Per grandi linee quella curiosa vicenda appartiene al percorso compiuto dal positivismo di matrice lombardo-veneta, tra Marzolo e Cattaneo, che presto diventò materialistico grazie a germi esterni: valga la passione giovanile di Lombroso per la buona novella predicata in Italia dall'olandese Jakob Moleschott. Tutta quanta una retorica o un feticismo del "fatto" - il fatto palpabile, misurabile, archiviabile - raggiunge la sua acmé in lui, che si vanta di "essere schiavo" dei fatti e di seguirli "ciecamente". Un'acmé nondimeno paradossale, se si pensa a quanto inventati, costruiti, sollecitati siano quei fatti. Come una trasparente boite à musique, il positivismo materialistico lombrosiano svela a ogni passo, senza volerlo e senza accorgersene, i propri ingranaggi costitutivi, gli eccessi di disinvoltura, i trucchi di lavorazione.

Insomma, il "caso" Lombroso merita ancora la giusta attenzione - questo libro lo dimostra - per più di un motivo. Tutto sommato ci si trova di fronte a qualcosa che concerne la peculiarità dei processi di modernizzazione vissuti dalla "nuova" Italia nel suo primo mezzo secolo d'esistenza. E per inciso va rilevato che quell'arco di tempo registra anche un mutamento sensibile nell'agire di Lombroso e nel suo stile di pensiero: una parabola che segue il mutare degli eventi e si modifica non poco. Non c'è un unico Lombroso; semmai numerose sue varianti si susseguono oppure sovrappongono non senza visibili tensioni e contraddizioni, che alcuni autori del volume evidenziano. Basti pensare che in vent'anni - dal 1876 al 1896 - "L'Uomo delinquente" passò da un singolo volume di appena 250 pagine a tre tomi più atlante, sfiorando le duemila pagine:"curioso zibaldone" lo definisce Renzo Villa, dove si stratificano e teatralizzano le esperienze da cui trae alimento la disciplina in via di edificazione.

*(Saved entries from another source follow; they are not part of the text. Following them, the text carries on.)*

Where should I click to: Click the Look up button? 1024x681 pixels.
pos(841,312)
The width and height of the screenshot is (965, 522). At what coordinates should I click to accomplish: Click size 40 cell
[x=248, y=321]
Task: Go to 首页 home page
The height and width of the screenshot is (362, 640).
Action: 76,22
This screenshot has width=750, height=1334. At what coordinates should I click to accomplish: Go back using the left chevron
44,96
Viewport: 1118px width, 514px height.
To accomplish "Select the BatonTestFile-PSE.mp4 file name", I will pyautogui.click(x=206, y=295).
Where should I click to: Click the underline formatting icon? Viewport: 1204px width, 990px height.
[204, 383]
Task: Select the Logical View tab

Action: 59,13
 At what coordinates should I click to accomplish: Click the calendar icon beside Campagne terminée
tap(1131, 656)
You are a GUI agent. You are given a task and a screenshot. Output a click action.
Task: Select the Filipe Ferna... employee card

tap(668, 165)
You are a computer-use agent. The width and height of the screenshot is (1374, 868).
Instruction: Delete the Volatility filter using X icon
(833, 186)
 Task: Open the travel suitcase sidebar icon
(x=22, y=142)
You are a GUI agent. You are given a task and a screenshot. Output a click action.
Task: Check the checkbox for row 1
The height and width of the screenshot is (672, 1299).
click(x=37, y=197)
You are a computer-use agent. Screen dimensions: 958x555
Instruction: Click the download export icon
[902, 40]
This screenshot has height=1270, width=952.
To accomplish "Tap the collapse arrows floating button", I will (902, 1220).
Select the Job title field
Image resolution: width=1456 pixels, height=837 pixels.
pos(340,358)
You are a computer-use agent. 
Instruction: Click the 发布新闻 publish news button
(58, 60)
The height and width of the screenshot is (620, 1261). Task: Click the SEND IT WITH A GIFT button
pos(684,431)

Ultima, breve notazione critica: credo inutile supporre in atto una "riabilitazione" di Lombroso - come pare a Nicole Rafter e a Marcello Costa - da parte di un'epoca presente che apprezza le spiegazioni biologiche del comportamento umano. Né mi convince quel ruolo, che gli viene assegnato, di "pioniere" o "anticipatore" il cui lavoro prefigurerebbe addirittura l'odierna ricerca neurologica e genetica. Già trent'anni fa un autorevole storico, George Mosse, aveva voluto inserire Lombroso nella lunga galleria di "premonizioni" del nazismo: nel suo saggio Francesco Cassata opportunamente respinge quell'approccio come "anacronistico e riduzionistico". Forse sarebbe preferibile limitarsi a esplorare un caso di estremo interesse storiografico iuxta propria principia, evitando superflue tentazioni attualizzanti.